Worryingly, the breadth and scope of cyber attacks are broadening by the day, even as you aggressively digitize your production, marketing and distribution to maximize content ROI.
Ransomware has emerged as a major attack vector, as highlighted by the recent pre-release pilfering of the latest sequel of a blockbuster movie produced by a leading US media conglomerate. A similar event transpired at a major over-the-top (OTT) streaming media and VoD company, where cyber thieves hacked into the production systems of one of its vendors, and uploaded fresh episodes of a TV series online.

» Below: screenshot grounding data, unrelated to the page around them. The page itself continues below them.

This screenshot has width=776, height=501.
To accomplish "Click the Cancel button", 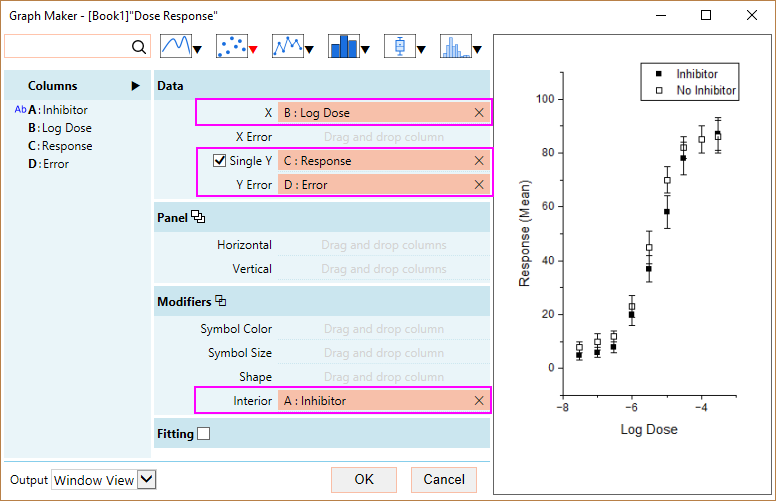I will 444,480.
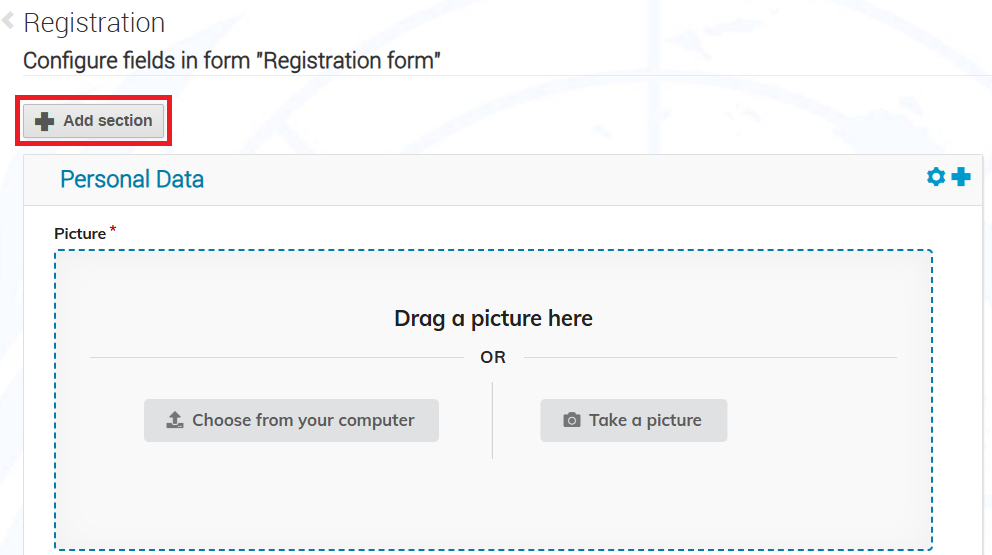Click the red required asterisk by Picture
992x555 pixels.
click(113, 228)
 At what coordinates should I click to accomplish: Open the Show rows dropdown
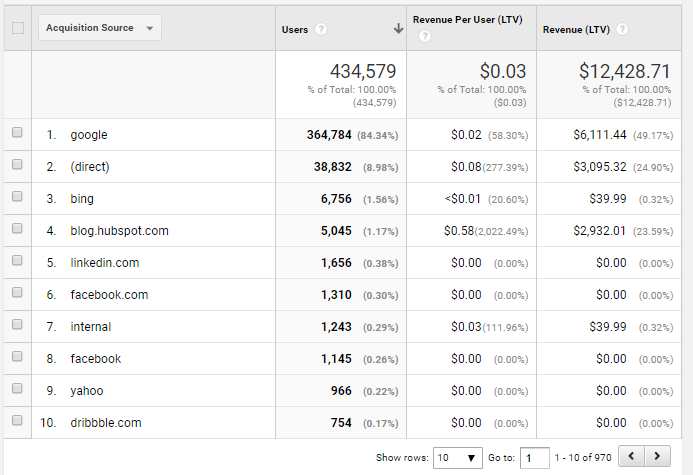[x=457, y=457]
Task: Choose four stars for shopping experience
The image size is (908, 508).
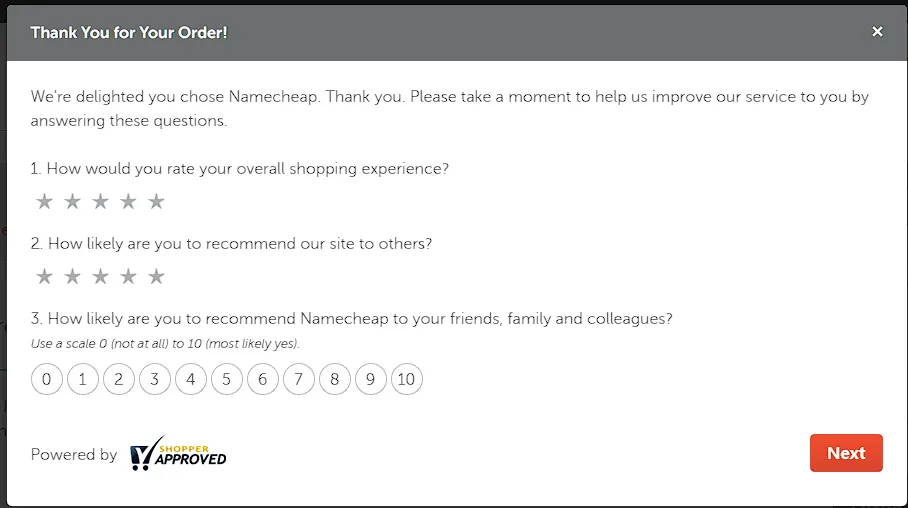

Distributed denial of service (DDOS) and web application attacks remain another leading source of cybersecurity breaches across the M&E landscape. Here, miscreants typically try to crash websites by overloading them with requests, apart from hacking online applications having so-called unpatched flaws. The DDOS inflicted on a prominent Internet infrastructure company in late 2016, wherein users of dozens of M&E websites were denied access, underscores this threat.
Beside, spear phishing and piracy continue to pose significant risks to the security of M&E assets, not to mention the hefty monetary implications of content being distributed illegally through peer-to-peer (P2P) file sharing networks.
How to respond
Considering these different types of cybersecurity breaches, how can you then effectively address the underlying risks, and minimize the adverse reputational and business impact?
Here are five mitigating measures you could take to protect your intellectual property and boost profitability, while delivering differentiated and superior services to your customers:
- Institutionalize cybersecurity governance: Create awareness regarding cybersecurity among all key stakeholders across the value chain, including your partners and vendors. Build a dedicated team for clearly defining various objectives of content protection initiatives, and tracking the outcomes of the same. Also mandate this team with the task of establishing a robust security hierarchy for your organization. In tandem, you should define wide-ranging scenarios for potential breaches across your content delivery chain, and accordingly, derive probable security threats to take informed decisions regarding how best to execute corporate risk management programs.
- Enact third-party controls: Many of your partners in the production and post-production stages of the content lifecycle are small firms that lack the requisite resources to defend themselves against sophisticated cyber-attacks. Therefore, you must engage with them to get visibility into their information systems, in line with the guidelines framed by the Motion Picture Association of America (MPAA), for better network security management.
- Better design media applications: Merely focusing on the Digital Rights Management (DRM) aspect of content protection, won’t suffice in a thriving ecosystem of apps and Web-based services. You must ensure your front-end applications, such as those developed for Android and iOS mobile devices, are safe, in order to prevent hackers from using the same as entry points for content hijacking.
- Centralize incident management: Roll out centralized incident management programs spanning the end-to-end cyber-attack lifecycle, including Security Information & Event Management (SIEM), threat intelligence enhancement and forensic case management.
- Adopt best practices for “process security”: Enhance the security levels of connections across your IT landscape by using encrypted HTTPS protocols, locking down network ports that are unnecessarily open, and monitoring the various linkages. Also, embrace two-factor authentication, involving the usage of a physical device or token alongside a password, to make your workflows more robust. Simultaneously, conduct regular penetration testing to proactively detect and plug any holes in the security perimeter.
The importance of cybersecurity for your business will only continue to grow, as consumers–particularly the millennials–increasingly switch to digital channels for their dose of entertainment and information. New types of online attacks will emerge, requiring you to be agile, iterative and flexible in your response.